The Big Bite by Charles Williams
Tags: crime-fiction, noir,
Charles Williams' The Big Bite is very good crime/noir thriller, though it’s not quite up there with his brilliant 1953 noir The Hot Spot .
The image above shows the cover of Pocket Books' 1973 reprint of The Big Bite. The story is better than the cover, and it takes place in the 1950s, not the 1970s.
John Harlan’s pro football career has ended after another driver hit him in what appeared to be a drunk-driving accident. After his recovery, Harlan is in very good shape by normal standards. He’s in his late twenties, strong, and fit. He just lost that extra bit of quickness that it takes to compete at the highest level of sport, and now that he can’t play football anymore, he’s on the skids with no idea what to do next.
As he drifts about, the insurance investigator who originally looked into the drunk-driving accident tells Harlan he suspects there may be more to the story. Part of the accident may have been deliberate, and while Harlan wasn’t the intended target of that mischief, he certainly was a victim.
John Harlan is a man of low morals and few scruples. He’s bitter, and he thinks he’s entitled to get back some of the money he lost due to the premature end of his career. He decides to blackmail the two people who he thinks were responsible for the “intentional” part of the “accident.”
When it comes to crime, Harlan is a good planner, even though he’s a novice. He takes huge calculated risks, because he’s greedy as hell. His risks pay off, up to a certain point, because of his obsessive planning, which is the focus of much of the narrative. He neglects some little things along the way, like failing to examine parts of his plan from every conceivable angle. He also neglects some big things, like failing to fully understand the nature of the people he’s blackmailing.
What begins as a brutish game of intimidation and force evolves into a subtle and intense battle of strategy and clever tactics by both the blackmailer and his victims. In fact, for much of the book, it’s unclear who the victims will be. Because we see the world through Harlan’s eyes, we become as convinced of his plans as he does, and we don’t see their flaws until they smack him in the face. Then the reader gets smacked in the face too because Harlan can really suck you in. He’s up against some very clever foes, particularly Julia Cannon, who plays a number of roles in turn, and all of them convincingly. She the cheating wife, the femme fatale, the victim, the master, the psychologist, the moralist, and the oracle.

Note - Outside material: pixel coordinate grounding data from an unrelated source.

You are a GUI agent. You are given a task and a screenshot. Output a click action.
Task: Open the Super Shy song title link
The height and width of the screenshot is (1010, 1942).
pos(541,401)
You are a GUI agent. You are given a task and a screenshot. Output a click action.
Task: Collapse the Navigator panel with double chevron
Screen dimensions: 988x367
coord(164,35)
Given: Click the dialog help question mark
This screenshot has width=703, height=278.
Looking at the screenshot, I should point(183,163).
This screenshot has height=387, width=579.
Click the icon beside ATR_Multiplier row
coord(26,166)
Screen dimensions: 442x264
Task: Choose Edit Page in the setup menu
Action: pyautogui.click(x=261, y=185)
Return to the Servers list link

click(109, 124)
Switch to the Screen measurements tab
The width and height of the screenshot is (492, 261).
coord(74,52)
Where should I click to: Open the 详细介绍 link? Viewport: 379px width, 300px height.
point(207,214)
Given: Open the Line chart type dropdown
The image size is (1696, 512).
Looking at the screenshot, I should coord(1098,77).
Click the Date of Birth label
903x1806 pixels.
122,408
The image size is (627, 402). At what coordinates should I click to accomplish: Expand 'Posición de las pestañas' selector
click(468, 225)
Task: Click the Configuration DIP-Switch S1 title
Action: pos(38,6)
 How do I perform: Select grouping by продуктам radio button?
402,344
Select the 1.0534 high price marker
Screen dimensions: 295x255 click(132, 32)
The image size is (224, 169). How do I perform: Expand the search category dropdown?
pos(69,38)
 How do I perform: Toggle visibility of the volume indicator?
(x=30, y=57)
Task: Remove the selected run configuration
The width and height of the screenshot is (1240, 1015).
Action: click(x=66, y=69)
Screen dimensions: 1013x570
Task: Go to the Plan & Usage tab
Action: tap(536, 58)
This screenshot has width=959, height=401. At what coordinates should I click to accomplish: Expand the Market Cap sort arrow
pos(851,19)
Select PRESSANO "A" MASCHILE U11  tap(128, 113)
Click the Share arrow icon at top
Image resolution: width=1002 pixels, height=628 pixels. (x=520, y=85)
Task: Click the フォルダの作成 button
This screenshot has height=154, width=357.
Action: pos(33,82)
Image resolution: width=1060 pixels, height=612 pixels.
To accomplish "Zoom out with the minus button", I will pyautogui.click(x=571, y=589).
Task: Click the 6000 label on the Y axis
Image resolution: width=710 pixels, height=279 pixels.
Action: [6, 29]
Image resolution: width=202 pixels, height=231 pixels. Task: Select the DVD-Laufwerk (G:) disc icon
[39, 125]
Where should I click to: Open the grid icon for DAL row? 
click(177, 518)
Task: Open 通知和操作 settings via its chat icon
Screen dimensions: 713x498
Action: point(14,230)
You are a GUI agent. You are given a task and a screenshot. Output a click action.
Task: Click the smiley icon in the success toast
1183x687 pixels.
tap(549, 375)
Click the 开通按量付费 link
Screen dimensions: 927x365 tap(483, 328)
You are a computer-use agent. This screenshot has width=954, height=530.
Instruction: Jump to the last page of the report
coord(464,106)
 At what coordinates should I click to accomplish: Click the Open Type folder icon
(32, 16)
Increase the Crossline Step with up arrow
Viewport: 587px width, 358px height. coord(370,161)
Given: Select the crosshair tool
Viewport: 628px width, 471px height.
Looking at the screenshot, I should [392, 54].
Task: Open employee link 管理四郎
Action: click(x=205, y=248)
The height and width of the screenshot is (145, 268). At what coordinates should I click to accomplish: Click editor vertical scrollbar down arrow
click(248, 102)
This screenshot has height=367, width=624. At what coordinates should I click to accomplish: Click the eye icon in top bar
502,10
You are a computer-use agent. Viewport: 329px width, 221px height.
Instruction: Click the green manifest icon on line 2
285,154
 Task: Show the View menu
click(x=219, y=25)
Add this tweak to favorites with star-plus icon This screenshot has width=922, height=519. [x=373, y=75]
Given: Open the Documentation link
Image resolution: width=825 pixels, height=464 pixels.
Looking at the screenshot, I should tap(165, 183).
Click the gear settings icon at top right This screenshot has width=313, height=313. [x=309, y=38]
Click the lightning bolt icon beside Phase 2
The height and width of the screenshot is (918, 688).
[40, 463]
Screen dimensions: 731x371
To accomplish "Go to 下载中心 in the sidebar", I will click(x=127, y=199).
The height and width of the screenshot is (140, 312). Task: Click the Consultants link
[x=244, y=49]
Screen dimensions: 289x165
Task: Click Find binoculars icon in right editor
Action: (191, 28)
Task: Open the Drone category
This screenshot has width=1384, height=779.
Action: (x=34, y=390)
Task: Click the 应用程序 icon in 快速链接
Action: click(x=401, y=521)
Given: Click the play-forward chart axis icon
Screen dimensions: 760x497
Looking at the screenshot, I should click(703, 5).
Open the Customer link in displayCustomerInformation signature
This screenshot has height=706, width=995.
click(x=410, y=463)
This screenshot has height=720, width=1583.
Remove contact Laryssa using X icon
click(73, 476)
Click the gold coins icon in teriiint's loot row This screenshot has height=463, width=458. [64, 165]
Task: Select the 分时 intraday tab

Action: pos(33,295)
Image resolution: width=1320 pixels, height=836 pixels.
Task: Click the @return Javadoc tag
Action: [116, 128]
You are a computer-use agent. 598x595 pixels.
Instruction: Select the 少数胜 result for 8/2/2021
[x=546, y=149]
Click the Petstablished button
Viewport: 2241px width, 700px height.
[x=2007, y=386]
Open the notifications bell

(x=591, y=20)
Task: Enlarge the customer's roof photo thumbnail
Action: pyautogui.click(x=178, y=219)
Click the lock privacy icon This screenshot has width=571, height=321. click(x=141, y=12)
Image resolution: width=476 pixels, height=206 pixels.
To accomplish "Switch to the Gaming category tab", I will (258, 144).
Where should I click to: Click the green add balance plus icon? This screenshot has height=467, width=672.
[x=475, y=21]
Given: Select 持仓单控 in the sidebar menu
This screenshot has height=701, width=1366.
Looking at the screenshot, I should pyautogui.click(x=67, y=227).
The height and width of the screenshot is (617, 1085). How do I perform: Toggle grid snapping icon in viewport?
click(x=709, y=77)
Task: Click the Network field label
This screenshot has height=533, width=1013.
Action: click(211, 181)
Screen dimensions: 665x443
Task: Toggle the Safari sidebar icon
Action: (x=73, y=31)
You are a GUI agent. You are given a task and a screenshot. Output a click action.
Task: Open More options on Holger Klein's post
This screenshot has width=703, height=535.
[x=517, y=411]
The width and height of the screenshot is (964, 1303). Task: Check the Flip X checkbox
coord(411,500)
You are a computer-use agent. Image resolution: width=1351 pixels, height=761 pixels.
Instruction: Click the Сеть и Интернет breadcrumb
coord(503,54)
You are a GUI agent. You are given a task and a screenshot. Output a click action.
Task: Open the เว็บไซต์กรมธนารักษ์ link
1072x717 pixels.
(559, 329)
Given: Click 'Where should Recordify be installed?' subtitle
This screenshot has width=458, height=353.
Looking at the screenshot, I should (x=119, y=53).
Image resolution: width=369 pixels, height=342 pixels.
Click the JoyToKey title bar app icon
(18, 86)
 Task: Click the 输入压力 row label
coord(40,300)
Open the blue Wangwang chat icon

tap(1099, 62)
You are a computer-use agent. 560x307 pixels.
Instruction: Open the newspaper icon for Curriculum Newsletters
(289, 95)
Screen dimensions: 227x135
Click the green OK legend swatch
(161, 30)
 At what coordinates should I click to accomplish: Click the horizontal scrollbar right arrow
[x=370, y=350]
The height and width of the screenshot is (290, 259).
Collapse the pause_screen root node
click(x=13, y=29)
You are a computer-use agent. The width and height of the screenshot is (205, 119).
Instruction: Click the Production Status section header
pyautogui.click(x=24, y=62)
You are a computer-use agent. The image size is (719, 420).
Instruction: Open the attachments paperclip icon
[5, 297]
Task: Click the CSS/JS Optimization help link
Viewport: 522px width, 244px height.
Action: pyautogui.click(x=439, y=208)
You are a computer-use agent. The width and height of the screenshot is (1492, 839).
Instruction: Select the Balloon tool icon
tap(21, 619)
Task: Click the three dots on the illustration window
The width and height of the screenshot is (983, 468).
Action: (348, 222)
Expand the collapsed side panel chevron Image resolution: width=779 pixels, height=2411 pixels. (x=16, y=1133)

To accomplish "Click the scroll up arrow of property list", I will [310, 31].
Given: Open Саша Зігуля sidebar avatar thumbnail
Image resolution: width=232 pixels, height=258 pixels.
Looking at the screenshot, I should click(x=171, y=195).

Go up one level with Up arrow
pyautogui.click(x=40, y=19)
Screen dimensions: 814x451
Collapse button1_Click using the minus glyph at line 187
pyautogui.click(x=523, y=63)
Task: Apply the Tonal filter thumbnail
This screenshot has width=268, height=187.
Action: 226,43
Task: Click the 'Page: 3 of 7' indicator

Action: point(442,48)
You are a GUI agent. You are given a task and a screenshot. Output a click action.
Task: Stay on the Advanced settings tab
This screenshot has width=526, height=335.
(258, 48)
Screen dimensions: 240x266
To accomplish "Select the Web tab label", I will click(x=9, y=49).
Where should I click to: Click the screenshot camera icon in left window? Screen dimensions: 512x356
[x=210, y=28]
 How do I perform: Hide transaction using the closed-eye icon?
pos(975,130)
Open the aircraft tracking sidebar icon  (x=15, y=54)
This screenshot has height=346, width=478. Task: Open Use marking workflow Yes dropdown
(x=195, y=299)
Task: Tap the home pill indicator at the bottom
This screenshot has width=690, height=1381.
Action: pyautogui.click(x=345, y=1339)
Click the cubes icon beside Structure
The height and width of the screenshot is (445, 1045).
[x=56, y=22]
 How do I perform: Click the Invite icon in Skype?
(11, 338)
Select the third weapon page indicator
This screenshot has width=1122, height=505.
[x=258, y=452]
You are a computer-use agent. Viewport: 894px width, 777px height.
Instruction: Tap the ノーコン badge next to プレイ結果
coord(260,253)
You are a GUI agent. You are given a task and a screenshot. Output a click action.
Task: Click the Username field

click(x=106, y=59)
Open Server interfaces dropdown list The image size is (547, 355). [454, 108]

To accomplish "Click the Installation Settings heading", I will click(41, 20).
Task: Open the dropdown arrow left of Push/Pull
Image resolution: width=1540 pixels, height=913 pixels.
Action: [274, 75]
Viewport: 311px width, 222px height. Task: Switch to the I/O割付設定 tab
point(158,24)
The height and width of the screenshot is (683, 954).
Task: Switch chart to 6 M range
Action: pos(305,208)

Though the poor writing in the first few pages of the book may turn you off, stick with it. You’ll start to see the value by the end of the first chapter. This one really comes alive at the end, when a story that has looked like a series of adventures and misadventures starts to take on new layers of depth, darkness, and moral heft. It’s a Jim Thompson-style ending in which a character slowly comes to realize he is imprisoned by the very desires and actions he thought would set him free. Julia Cannon becomes the prophetess and the bearer of wisdom and fate, bequeathing to Harlan a legacy and a future he tries vainly to reject, and exposing in him every flaw she so eloquently enumerated when she chained him to the bed and forced him to listen to what he had so rudely dismissed as “her incessant yakking.”
What she tries repeatedly to drive home to him, and what she does get across loud and clear to the reader, is the hidden cost of crime: that is, the cost to the perpetrators. We get it, and we get her frustration when she says to Harlan, “I was unfaithful to my husband. I realize you have already grasped this, at least as far as its surface aspects are concerned, and there would be no point in attempting to explore it to any depth because eventually we’d run into language connected to emotion, which obviously would have no meaning to you. How would you describe a sunset to a blind mole living on the dark side of the moon?”
The Big Bite was originally published by Dell in 1956. This review is of the 1973 Pocket Books reprint, which sold for 95 cents and includes a full-color two-page ad for True cigarettes between pages 128 and 129. Your best chance to find this title is the Mysterious Press eBook edition of 2012 .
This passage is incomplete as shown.